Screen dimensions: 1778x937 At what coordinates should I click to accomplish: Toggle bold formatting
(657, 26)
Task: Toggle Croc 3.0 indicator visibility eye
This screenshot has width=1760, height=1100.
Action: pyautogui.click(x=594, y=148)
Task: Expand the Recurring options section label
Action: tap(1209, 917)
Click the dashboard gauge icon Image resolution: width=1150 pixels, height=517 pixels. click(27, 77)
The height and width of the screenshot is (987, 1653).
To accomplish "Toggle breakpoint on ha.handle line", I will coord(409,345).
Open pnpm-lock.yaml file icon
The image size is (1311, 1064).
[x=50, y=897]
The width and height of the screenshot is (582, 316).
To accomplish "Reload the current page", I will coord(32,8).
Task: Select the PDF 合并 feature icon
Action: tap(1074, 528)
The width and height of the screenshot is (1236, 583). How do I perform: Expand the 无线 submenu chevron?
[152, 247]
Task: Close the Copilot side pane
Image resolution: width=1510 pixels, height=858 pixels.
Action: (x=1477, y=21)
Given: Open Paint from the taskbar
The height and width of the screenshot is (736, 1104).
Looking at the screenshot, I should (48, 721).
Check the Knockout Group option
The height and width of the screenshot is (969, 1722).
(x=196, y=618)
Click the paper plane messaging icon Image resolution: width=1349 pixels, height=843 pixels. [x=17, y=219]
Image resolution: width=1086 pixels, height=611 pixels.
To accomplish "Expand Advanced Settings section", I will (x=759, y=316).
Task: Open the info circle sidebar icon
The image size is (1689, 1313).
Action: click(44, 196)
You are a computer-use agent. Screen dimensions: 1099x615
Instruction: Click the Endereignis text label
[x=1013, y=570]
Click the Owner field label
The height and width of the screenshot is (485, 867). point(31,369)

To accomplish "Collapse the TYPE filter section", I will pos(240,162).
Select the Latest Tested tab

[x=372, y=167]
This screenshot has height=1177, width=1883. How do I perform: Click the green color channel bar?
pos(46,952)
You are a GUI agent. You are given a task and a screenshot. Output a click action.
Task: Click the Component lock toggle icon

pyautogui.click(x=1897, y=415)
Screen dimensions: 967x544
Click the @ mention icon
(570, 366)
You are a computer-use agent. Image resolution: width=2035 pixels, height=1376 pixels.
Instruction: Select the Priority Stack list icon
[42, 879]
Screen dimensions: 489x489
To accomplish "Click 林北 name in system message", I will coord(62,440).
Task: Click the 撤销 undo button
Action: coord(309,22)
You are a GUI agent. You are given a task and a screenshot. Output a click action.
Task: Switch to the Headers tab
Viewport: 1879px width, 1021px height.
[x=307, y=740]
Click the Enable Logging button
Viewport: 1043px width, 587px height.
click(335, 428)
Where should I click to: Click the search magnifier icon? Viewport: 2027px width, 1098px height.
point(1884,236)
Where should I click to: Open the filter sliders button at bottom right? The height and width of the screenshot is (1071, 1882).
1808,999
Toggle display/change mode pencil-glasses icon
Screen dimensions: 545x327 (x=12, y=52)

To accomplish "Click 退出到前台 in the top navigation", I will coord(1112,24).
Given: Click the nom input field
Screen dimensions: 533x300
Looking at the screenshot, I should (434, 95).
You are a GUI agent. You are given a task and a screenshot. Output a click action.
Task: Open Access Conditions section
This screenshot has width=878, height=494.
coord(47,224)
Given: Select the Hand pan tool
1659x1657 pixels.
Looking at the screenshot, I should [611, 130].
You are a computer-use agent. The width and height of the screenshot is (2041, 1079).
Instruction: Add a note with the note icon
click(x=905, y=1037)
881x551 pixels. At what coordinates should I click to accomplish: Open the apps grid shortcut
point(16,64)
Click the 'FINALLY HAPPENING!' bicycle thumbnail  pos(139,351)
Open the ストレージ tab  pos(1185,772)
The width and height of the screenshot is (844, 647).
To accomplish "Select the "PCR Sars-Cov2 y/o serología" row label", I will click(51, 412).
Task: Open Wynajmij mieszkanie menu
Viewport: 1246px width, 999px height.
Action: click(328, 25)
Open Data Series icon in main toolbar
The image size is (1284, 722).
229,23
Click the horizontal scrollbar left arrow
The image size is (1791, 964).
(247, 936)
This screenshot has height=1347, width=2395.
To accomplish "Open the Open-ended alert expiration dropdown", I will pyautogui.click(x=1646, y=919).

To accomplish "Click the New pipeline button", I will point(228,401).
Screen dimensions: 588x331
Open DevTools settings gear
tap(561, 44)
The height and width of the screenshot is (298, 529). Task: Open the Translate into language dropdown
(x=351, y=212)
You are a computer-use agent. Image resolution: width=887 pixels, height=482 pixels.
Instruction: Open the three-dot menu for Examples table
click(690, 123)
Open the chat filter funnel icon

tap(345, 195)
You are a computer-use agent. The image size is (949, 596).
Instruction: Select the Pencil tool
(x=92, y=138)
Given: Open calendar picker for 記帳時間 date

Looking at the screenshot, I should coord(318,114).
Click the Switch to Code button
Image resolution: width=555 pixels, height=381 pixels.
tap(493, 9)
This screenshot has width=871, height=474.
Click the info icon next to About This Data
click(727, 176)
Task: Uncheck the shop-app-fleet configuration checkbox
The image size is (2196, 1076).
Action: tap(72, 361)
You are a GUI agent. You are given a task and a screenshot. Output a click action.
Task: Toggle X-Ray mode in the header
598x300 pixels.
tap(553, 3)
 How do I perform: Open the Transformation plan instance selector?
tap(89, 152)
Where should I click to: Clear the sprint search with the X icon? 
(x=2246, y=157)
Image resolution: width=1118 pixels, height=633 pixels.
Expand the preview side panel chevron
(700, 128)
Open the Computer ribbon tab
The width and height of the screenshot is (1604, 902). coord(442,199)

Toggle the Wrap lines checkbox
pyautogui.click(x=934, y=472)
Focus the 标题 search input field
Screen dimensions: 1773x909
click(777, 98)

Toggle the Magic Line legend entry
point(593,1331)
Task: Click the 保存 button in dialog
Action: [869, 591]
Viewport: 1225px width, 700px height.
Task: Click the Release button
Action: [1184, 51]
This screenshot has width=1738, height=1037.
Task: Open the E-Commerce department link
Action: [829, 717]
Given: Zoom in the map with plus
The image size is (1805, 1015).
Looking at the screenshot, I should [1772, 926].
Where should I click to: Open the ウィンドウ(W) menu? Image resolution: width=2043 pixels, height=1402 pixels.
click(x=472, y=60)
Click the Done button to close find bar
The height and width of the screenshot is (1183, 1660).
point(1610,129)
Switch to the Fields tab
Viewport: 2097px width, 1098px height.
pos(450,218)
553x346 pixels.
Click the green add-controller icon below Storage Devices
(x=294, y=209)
◆ ◆ ◆ ◆ ◆
> _WORK REQUEST_
Retype every line of the listing, word for word, from its opening line to the line that holds "The height and width of the screenshot is (987, 1653).", and include that last line too.

> _WORKED SOLUTION_
Screen dimensions: 1778x937 At what coordinates should I click to accomplish: Toggle bold formatting
(657, 26)
Task: Toggle Croc 3.0 indicator visibility eye
This screenshot has width=1760, height=1100.
Action: pyautogui.click(x=594, y=148)
Task: Expand the Recurring options section label
Action: tap(1209, 917)
Click the dashboard gauge icon Image resolution: width=1150 pixels, height=517 pixels. click(27, 77)
The height and width of the screenshot is (987, 1653).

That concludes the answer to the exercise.